> _ASSIGNMENT_
Please state the number of lines in the entries below where the word "computer" appears. Include nothing else.

(Beginning of INFORMATION PROVIDED)

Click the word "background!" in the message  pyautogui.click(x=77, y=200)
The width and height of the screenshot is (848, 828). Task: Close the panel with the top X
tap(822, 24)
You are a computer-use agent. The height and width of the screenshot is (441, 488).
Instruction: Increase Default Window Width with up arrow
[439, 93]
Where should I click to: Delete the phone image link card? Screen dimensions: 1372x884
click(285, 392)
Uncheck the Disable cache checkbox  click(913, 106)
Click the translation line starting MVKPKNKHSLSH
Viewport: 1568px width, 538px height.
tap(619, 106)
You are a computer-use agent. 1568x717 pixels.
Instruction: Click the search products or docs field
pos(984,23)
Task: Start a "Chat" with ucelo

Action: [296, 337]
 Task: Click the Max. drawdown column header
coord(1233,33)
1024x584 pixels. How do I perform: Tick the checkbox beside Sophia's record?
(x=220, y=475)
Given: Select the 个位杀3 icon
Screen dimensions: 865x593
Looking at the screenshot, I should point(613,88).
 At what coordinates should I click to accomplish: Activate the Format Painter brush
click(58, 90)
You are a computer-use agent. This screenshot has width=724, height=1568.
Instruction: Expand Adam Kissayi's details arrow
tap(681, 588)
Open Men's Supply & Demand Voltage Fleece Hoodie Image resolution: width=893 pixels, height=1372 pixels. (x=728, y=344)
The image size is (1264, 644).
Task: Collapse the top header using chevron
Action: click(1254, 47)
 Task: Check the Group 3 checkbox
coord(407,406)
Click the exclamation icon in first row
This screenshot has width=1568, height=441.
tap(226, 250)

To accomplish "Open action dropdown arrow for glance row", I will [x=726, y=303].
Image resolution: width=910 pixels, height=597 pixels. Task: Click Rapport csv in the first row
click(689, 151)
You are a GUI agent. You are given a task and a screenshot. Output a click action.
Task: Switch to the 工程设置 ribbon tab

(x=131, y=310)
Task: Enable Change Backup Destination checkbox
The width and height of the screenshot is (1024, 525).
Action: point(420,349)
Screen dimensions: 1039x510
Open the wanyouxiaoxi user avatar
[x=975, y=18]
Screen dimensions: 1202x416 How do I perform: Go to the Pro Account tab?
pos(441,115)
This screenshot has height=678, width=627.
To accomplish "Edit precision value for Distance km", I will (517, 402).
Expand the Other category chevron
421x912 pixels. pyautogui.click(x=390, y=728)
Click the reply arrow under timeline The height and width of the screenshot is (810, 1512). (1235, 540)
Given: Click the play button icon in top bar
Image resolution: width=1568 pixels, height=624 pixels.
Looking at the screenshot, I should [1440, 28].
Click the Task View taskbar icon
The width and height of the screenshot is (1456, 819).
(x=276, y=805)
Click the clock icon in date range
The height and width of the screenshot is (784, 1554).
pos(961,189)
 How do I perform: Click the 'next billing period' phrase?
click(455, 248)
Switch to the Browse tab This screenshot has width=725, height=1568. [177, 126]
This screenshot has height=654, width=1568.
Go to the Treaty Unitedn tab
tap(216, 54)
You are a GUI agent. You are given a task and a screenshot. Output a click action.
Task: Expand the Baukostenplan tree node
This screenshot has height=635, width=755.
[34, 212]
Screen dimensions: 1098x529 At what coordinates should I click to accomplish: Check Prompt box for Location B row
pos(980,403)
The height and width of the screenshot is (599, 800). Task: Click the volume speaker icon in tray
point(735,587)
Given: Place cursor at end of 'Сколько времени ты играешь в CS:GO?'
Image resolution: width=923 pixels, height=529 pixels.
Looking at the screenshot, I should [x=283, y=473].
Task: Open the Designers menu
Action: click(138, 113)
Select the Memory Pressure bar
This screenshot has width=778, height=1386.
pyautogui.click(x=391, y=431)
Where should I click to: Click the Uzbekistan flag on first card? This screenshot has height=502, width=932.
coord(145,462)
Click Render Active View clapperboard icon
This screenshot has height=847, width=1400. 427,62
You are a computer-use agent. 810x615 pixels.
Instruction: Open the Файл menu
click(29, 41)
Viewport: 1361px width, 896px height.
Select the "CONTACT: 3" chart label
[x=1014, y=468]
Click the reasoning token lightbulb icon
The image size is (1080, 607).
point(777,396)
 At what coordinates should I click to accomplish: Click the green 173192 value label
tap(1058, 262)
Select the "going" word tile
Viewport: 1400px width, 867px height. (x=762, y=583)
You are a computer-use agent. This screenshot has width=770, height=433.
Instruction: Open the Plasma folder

(End of INFORMATION PROVIDED)

> _RESPONSE BOX_
5